- WHAT THE TASK ASKS
Rewrite the material below, replacing every occurrence of "breadcrumb" with "navigation" and keeping everything else the same.

## begin RECORDS FOR THE EXERCISE

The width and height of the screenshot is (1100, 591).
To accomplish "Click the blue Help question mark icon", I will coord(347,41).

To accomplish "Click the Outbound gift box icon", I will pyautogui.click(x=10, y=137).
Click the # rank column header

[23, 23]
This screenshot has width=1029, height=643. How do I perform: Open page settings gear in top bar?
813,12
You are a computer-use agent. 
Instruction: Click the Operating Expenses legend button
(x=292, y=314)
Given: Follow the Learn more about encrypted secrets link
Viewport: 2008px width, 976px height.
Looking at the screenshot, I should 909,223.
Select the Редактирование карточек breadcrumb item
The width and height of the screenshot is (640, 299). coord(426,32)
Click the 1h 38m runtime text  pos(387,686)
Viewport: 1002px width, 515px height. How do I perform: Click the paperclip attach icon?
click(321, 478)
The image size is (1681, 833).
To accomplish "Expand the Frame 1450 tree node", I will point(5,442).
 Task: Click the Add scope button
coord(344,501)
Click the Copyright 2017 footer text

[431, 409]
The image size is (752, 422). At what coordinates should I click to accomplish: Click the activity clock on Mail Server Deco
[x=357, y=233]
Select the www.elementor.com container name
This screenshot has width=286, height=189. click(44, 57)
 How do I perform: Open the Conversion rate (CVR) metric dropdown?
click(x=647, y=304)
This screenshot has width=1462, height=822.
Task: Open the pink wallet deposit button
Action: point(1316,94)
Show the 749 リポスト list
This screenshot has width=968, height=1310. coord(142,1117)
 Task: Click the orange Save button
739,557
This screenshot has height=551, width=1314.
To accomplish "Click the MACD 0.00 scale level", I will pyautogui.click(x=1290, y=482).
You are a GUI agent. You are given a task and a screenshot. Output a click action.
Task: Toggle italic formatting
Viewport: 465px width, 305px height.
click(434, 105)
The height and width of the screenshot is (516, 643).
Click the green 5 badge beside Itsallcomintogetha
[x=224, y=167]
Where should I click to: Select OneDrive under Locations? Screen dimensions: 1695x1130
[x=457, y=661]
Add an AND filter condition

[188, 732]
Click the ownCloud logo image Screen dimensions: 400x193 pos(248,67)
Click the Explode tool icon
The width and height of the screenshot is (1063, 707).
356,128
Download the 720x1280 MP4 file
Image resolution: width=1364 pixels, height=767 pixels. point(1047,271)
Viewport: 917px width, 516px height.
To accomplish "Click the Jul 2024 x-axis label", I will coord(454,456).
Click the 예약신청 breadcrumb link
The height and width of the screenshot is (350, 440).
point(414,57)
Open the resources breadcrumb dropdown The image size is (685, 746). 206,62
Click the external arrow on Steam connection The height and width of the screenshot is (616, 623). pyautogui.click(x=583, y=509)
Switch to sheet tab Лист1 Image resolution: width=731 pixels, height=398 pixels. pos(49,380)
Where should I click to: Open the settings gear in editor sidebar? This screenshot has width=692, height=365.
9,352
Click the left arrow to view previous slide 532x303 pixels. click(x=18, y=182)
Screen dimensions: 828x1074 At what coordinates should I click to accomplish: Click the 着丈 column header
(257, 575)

## end RECORDS FOR THE EXERCISE

- TASK OUTPUT
The width and height of the screenshot is (1100, 591).
To accomplish "Click the blue Help question mark icon", I will coord(347,41).

To accomplish "Click the Outbound gift box icon", I will pyautogui.click(x=10, y=137).
Click the # rank column header

[23, 23]
This screenshot has width=1029, height=643. How do I perform: Open page settings gear in top bar?
813,12
You are a computer-use agent. 
Instruction: Click the Operating Expenses legend button
(x=292, y=314)
Given: Follow the Learn more about encrypted secrets link
Viewport: 2008px width, 976px height.
Looking at the screenshot, I should 909,223.
Select the Редактирование карточек navigation item
The width and height of the screenshot is (640, 299). coord(426,32)
Click the 1h 38m runtime text  pos(387,686)
Viewport: 1002px width, 515px height. How do I perform: Click the paperclip attach icon?
click(321, 478)
The image size is (1681, 833).
To accomplish "Expand the Frame 1450 tree node", I will point(5,442).
 Task: Click the Add scope button
coord(344,501)
Click the Copyright 2017 footer text

[431, 409]
The image size is (752, 422). At what coordinates should I click to accomplish: Click the activity clock on Mail Server Deco
[x=357, y=233]
Select the www.elementor.com container name
This screenshot has width=286, height=189. click(44, 57)
 How do I perform: Open the Conversion rate (CVR) metric dropdown?
click(x=647, y=304)
This screenshot has width=1462, height=822.
Task: Open the pink wallet deposit button
Action: point(1316,94)
Show the 749 リポスト list
This screenshot has width=968, height=1310. coord(142,1117)
 Task: Click the orange Save button
739,557
This screenshot has height=551, width=1314.
To accomplish "Click the MACD 0.00 scale level", I will pyautogui.click(x=1290, y=482).
You are a GUI agent. You are given a task and a screenshot. Output a click action.
Task: Toggle italic formatting
Viewport: 465px width, 305px height.
click(434, 105)
The height and width of the screenshot is (516, 643).
Click the green 5 badge beside Itsallcomintogetha
[x=224, y=167]
Where should I click to: Select OneDrive under Locations? Screen dimensions: 1695x1130
[x=457, y=661]
Add an AND filter condition

[188, 732]
Click the ownCloud logo image Screen dimensions: 400x193 pos(248,67)
Click the Explode tool icon
The width and height of the screenshot is (1063, 707).
356,128
Download the 720x1280 MP4 file
Image resolution: width=1364 pixels, height=767 pixels. point(1047,271)
Viewport: 917px width, 516px height.
To accomplish "Click the Jul 2024 x-axis label", I will coord(454,456).
Click the 예약신청 navigation link
The height and width of the screenshot is (350, 440).
point(414,57)
Open the resources navigation dropdown The image size is (685, 746). 206,62
Click the external arrow on Steam connection The height and width of the screenshot is (616, 623). pyautogui.click(x=583, y=509)
Switch to sheet tab Лист1 Image resolution: width=731 pixels, height=398 pixels. pos(49,380)
Where should I click to: Open the settings gear in editor sidebar? This screenshot has width=692, height=365.
9,352
Click the left arrow to view previous slide 532x303 pixels. click(x=18, y=182)
Screen dimensions: 828x1074 At what coordinates should I click to accomplish: Click the 着丈 column header
(257, 575)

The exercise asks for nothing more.